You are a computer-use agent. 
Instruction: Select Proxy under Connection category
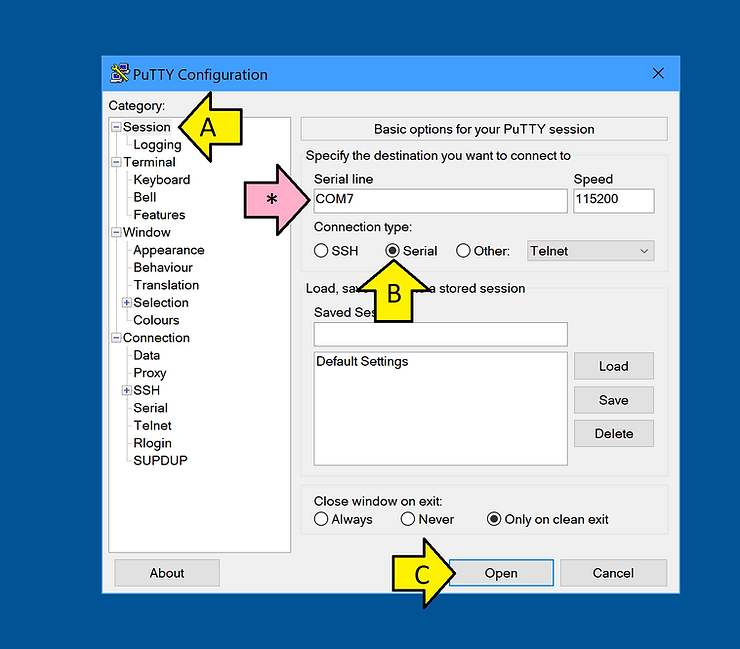click(150, 373)
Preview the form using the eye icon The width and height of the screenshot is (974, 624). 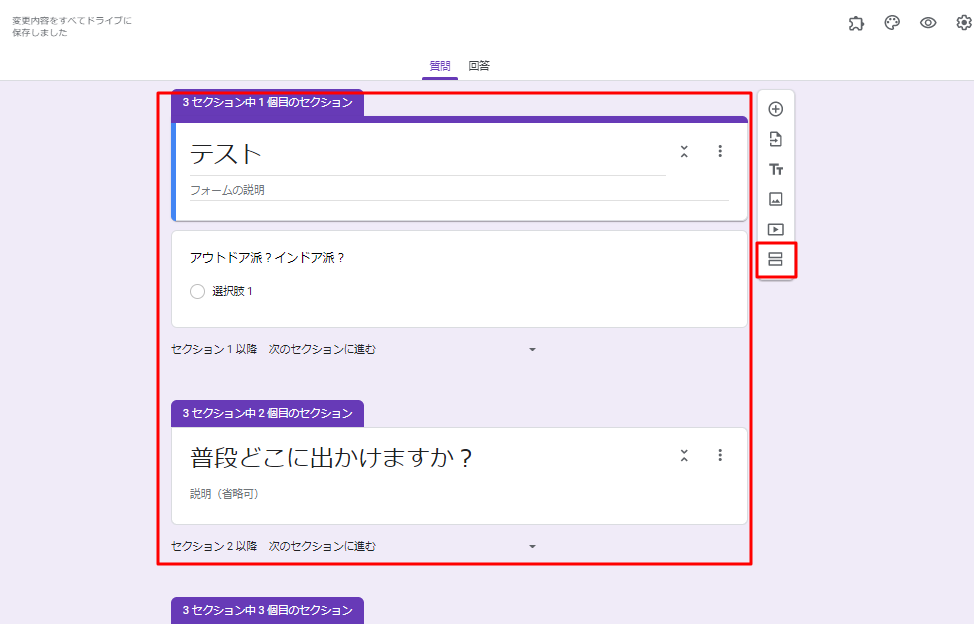point(928,23)
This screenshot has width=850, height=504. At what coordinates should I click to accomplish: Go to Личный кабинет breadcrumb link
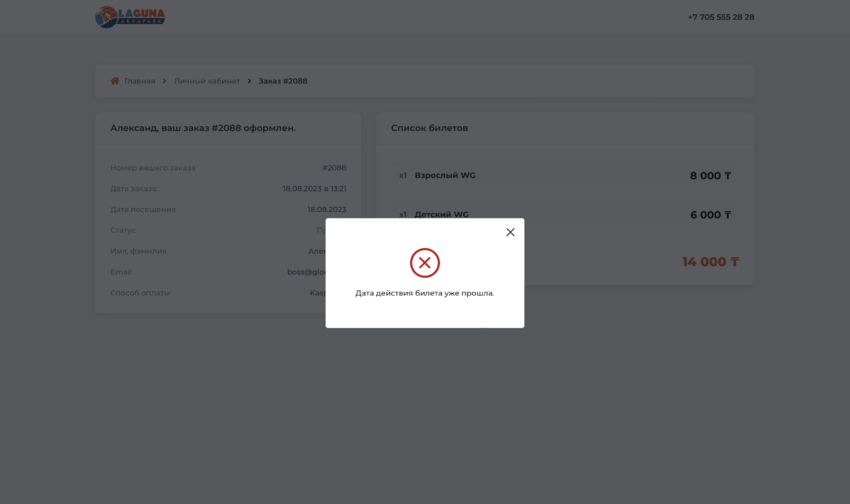(x=207, y=81)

### Description of the task
Reproduce the data word for word, from the line containing "This screenshot has" down to the end of the data, leaving out the pictures.

### Written reply
This screenshot has width=850, height=504. At what coordinates should I click to accomplish: Go to Личный кабинет breadcrumb link
(x=207, y=81)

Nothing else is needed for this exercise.